CSI DDS | Forensic Science Testimony. CSI bad science issues and their contribution to wrongful convictions.
Tuesday, September 8, 2015
Bulletin: Ivan Henry: British Columbia; Continuing compensation trial: "Ivan Henry's wrongful conviction prompted paranoid delusion disorder, psychiatrist testifies," the Province reports. " Ivan Henry’s incarceration resulted in him suffering from a paranoid delusion disorder and, since his release from prison, Henry has had symptoms of post-traumatic stress disorder and high levels of anxiety, a judge was told Tuesday." ..."Court told Ivan Henry still battles PTSD, high levels of anxiety."

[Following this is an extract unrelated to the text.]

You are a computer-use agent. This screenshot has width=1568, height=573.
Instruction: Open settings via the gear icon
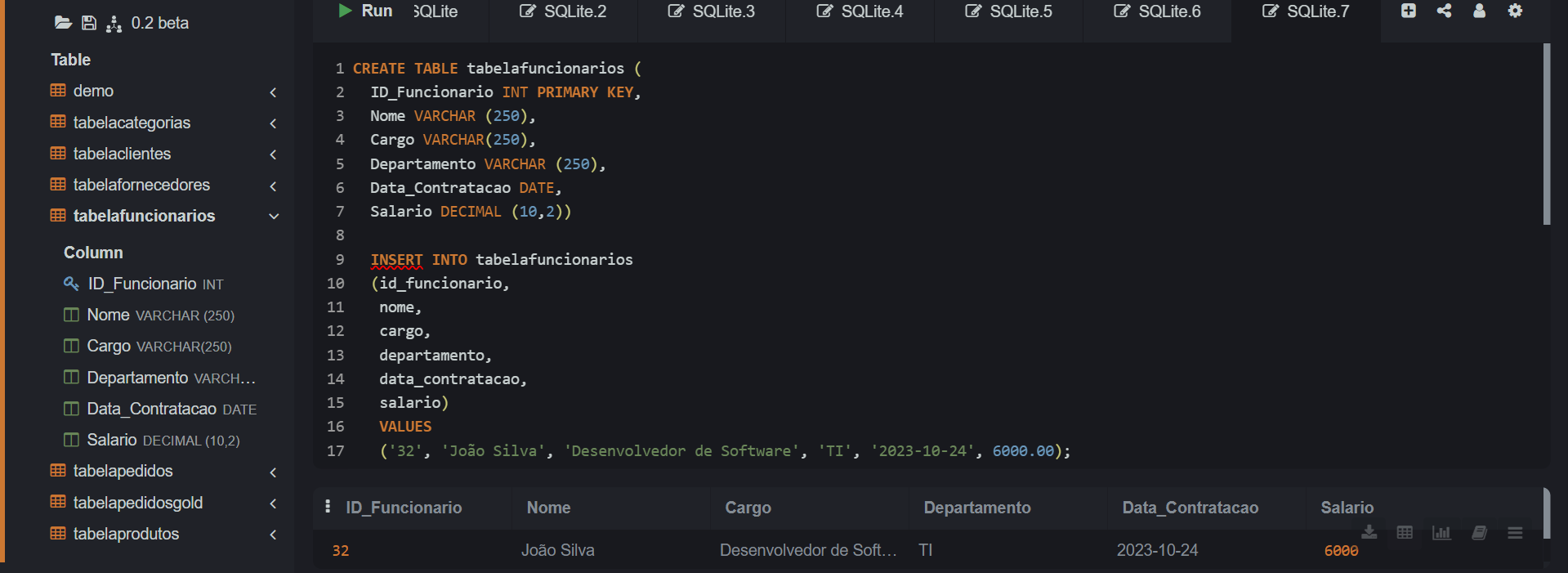(1515, 11)
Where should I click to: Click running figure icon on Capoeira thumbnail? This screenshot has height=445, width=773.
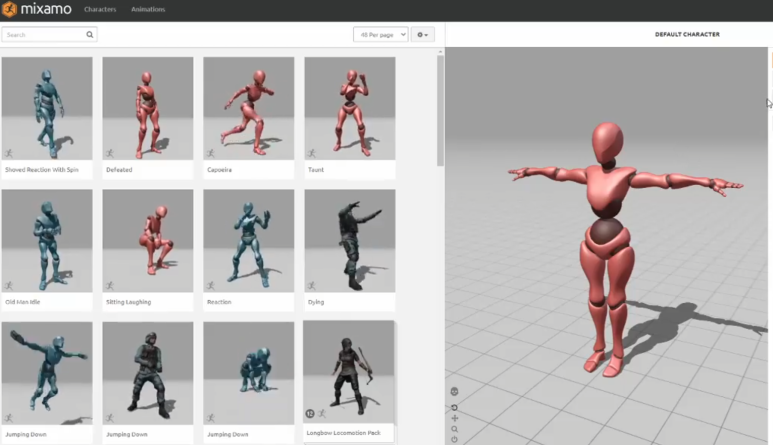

Countdown to Wrongful Conviction Day: Friday, October 2, 2105; 24 days. For information: http://www.aidwyc.org/wcd-2015/
"Ivan Henry’s incarceration resulted in him suffering from a paranoid delusion disorder and, since his release from prison, Henry has had symptoms of post-traumatic stress disorder and high levels of anxiety, a judge was told Tuesday. Henry, who spent 27 years behind bars after being wrongfully convicted of a series of sex offences against Vancouver women, first started manifesting a psychotic illness when he was arrested for the sex crimes in 1982, said Dr. Adrian Grounds, a forensic psychiatrist. Grounds, who was described by Henry’s lawyer as a leading expert on wrongful convictions, said that from his arrest until his conviction in 1983, Henry was overwhelmed by the charges against him and developed “complex paranoid ideas” while he was in Oakalla prison. “He thought the floor (of his cell) was vibrating and some machinery under the cell was causing this. He described thinking the cell was moving as if on rails. He said this happened throughout his time in Oakalla.” Grounds said it was the beginning of a psychotic illness and told B.C. Supreme Court Chief Justice Christopher Hinkson that the psychosis continued after he’d been convicted and sentenced.........In 1983 Henry was convicted of 10 sex offences against eight women. He was designated a dangerous offender and jailed indefinitely. He maintained his innocence but his attempts to get an appeal went nowhere until 2006, when the criminal justice branch appointed a special prosecutor to look at whether a miscarriage of justice had occurred. The B.C. Court of Appeal released him on bail and in 2010 found that he’d been wrongfully convicted. He is in court now seeking compensation from the provincial, federal and Vancouver municipal governments, alleging police were negligent and the prosecutors failed to disclose material to him at trial.